▶ [How to complete this task]: Your copy should contain exactly the lines from the start of the material through the line containing "This screenshot has width=753, height=1630.", and no pictures.

▶ [Excerpted data]:
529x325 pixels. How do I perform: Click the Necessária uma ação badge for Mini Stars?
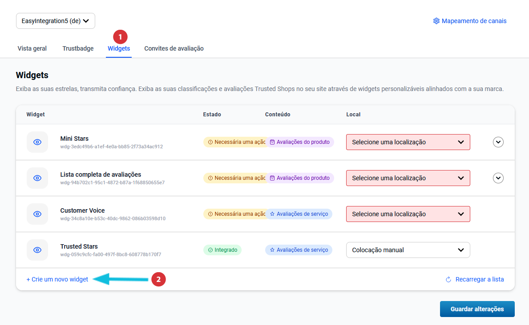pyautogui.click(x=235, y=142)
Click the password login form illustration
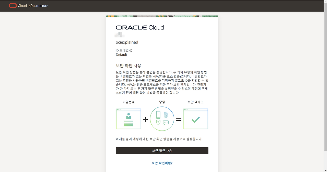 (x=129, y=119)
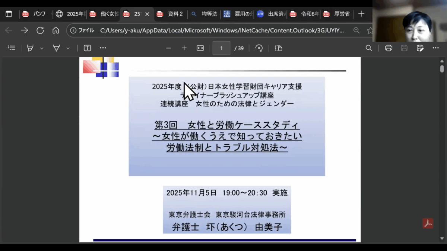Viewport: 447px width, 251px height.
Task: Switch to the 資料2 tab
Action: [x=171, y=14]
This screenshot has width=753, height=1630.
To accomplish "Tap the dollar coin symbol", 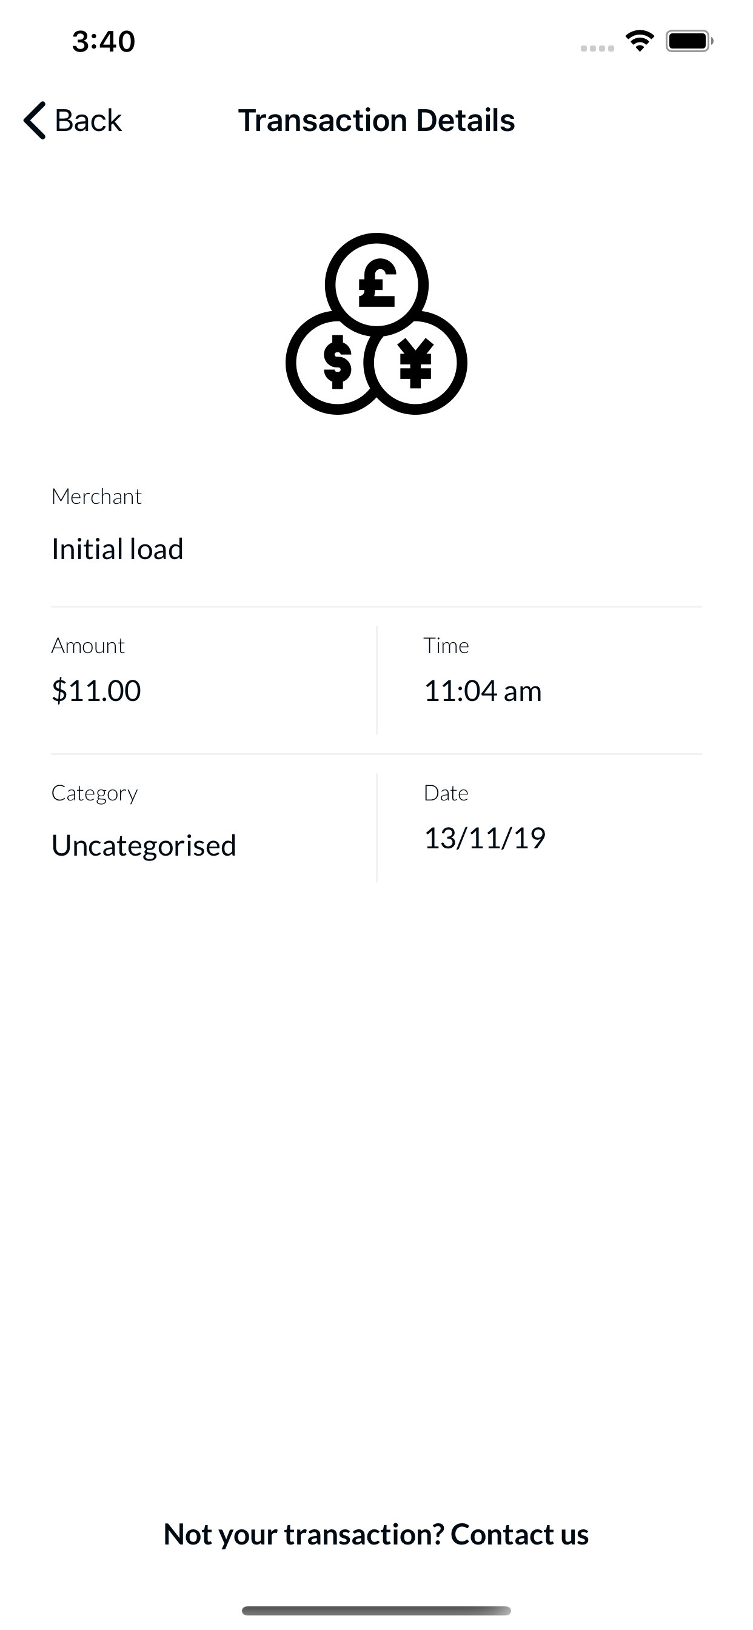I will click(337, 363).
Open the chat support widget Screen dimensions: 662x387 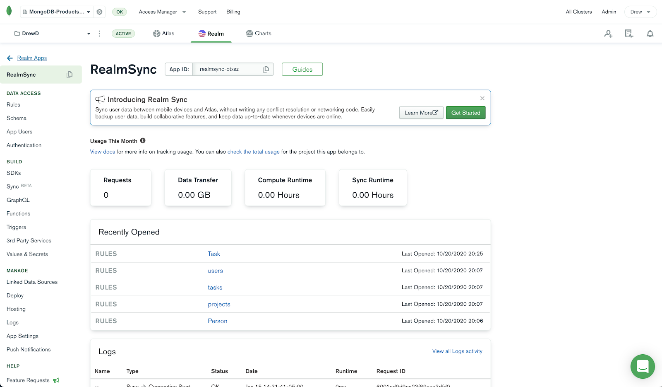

▶ [Answer to the exercise]:
529x325 pixels. How do I perform: Click the Necessária uma ação badge for Mini Stars?
pyautogui.click(x=235, y=142)
Click the password login form illustration
 (x=129, y=119)
Viewport: 447px width, 251px height.
Task: Switch to the 資料2 tab
Action: [x=171, y=14]
This screenshot has width=753, height=1630.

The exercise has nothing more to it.